- **INSTRUCTIONS FOR THE TASK**
Transcribe everything from the line containing "Locate an element" down through the end of the rows, both ends included, leaving the pictures out.

━━━━━ STORED ROWS

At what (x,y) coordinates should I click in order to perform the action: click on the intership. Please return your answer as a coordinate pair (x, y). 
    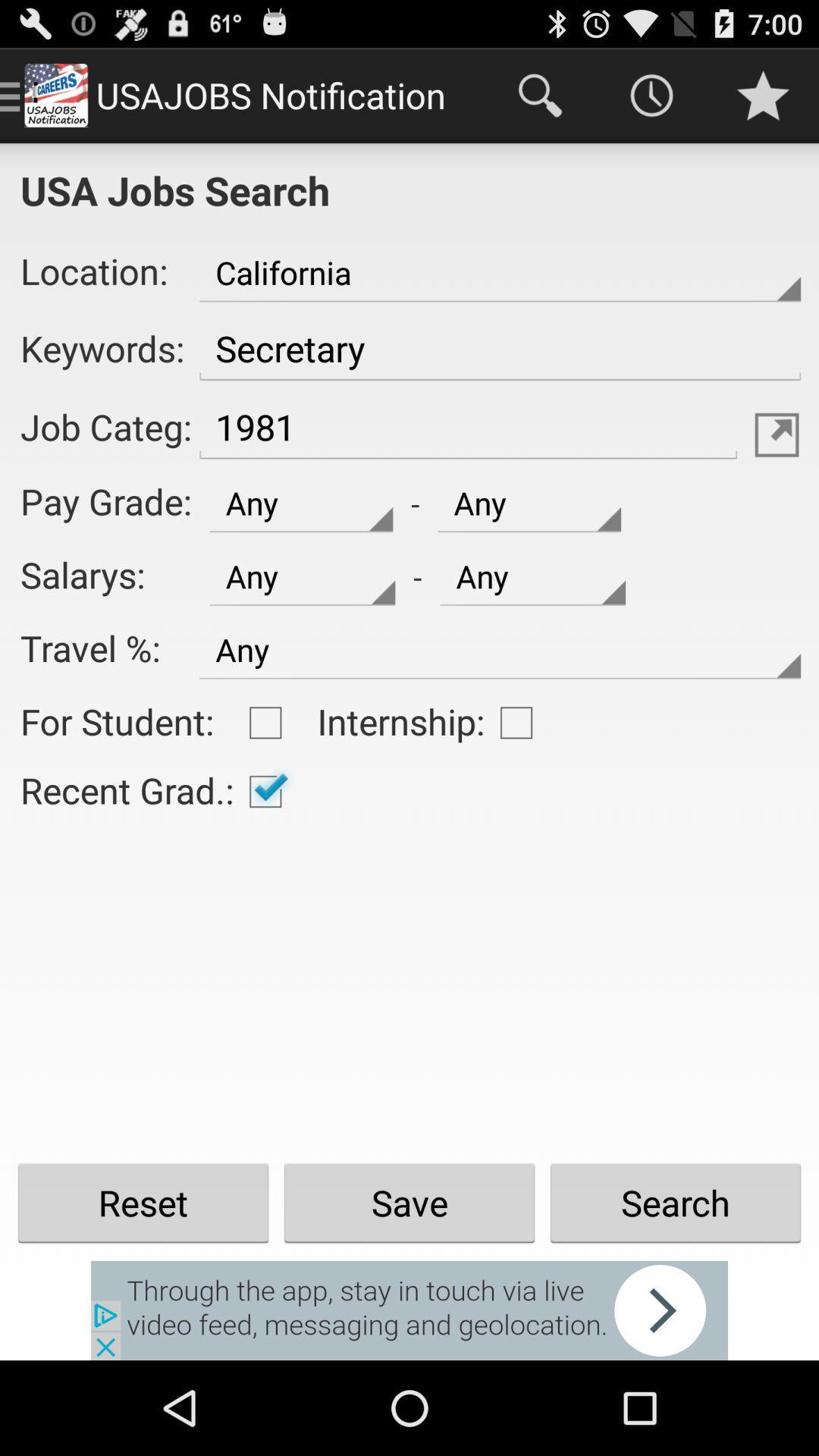
    Looking at the image, I should click on (516, 722).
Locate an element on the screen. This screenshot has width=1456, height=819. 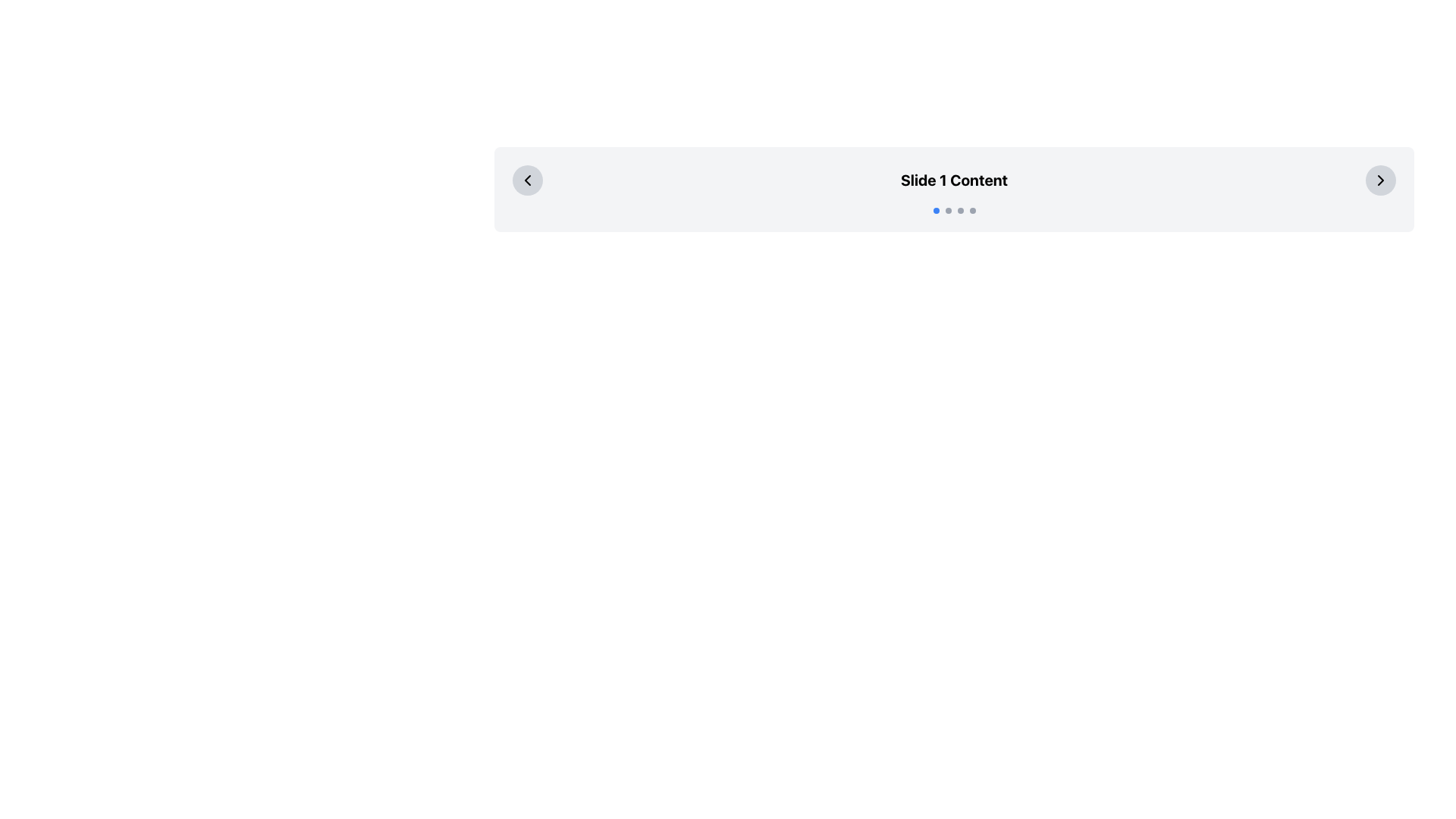
the rightward chevron arrow icon button located at the far-right corner of the navigation bar is located at coordinates (1380, 180).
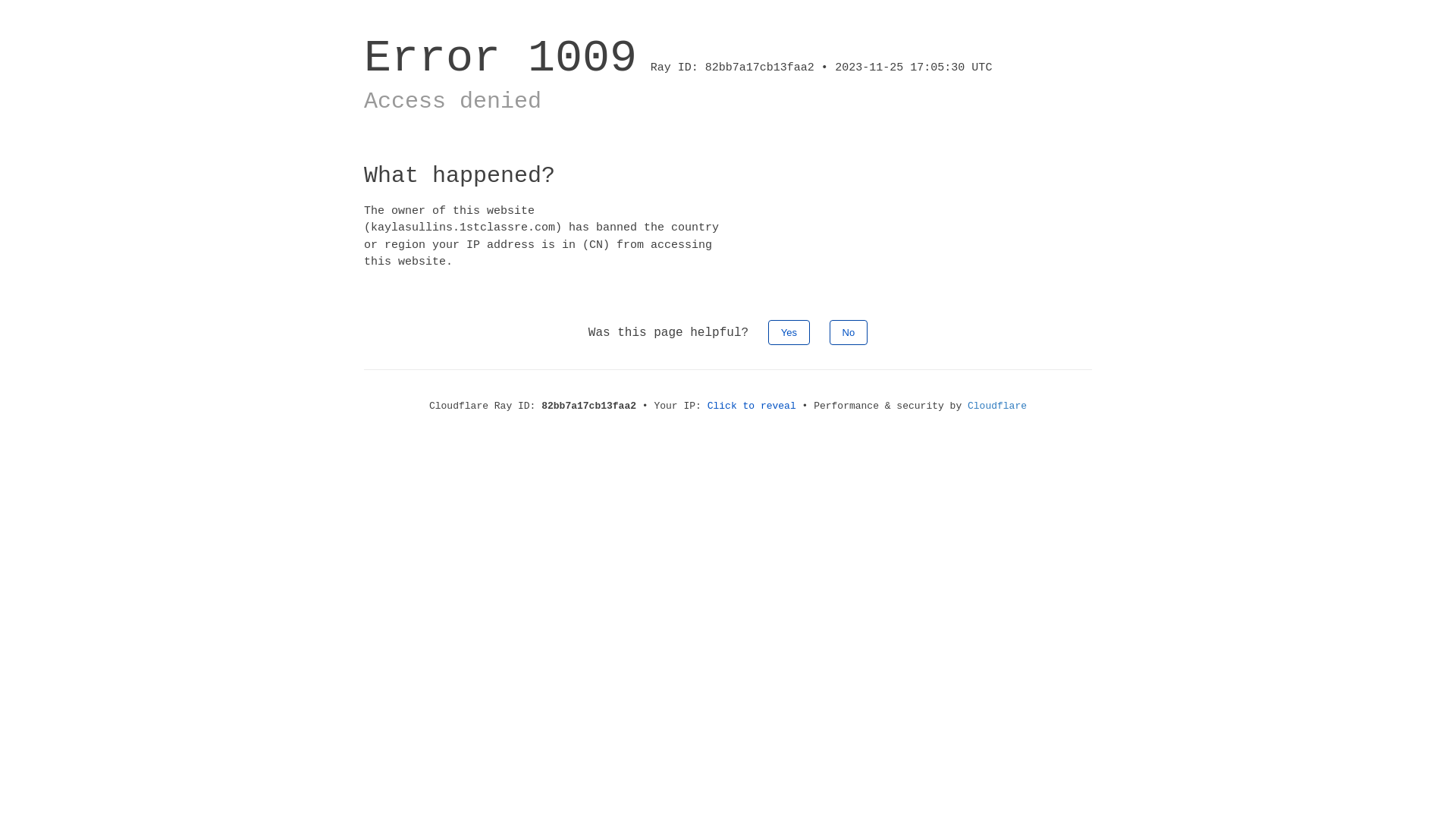 The image size is (1456, 819). What do you see at coordinates (997, 405) in the screenshot?
I see `'Cloudflare'` at bounding box center [997, 405].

━━━━━━━━━━

- **WRITTEN ANSWER**
Locate an element on the screen. This screenshot has width=1456, height=819. 
the rightward chevron arrow icon button located at the far-right corner of the navigation bar is located at coordinates (1380, 180).
 The image size is (1456, 819). What do you see at coordinates (997, 405) in the screenshot?
I see `'Cloudflare'` at bounding box center [997, 405].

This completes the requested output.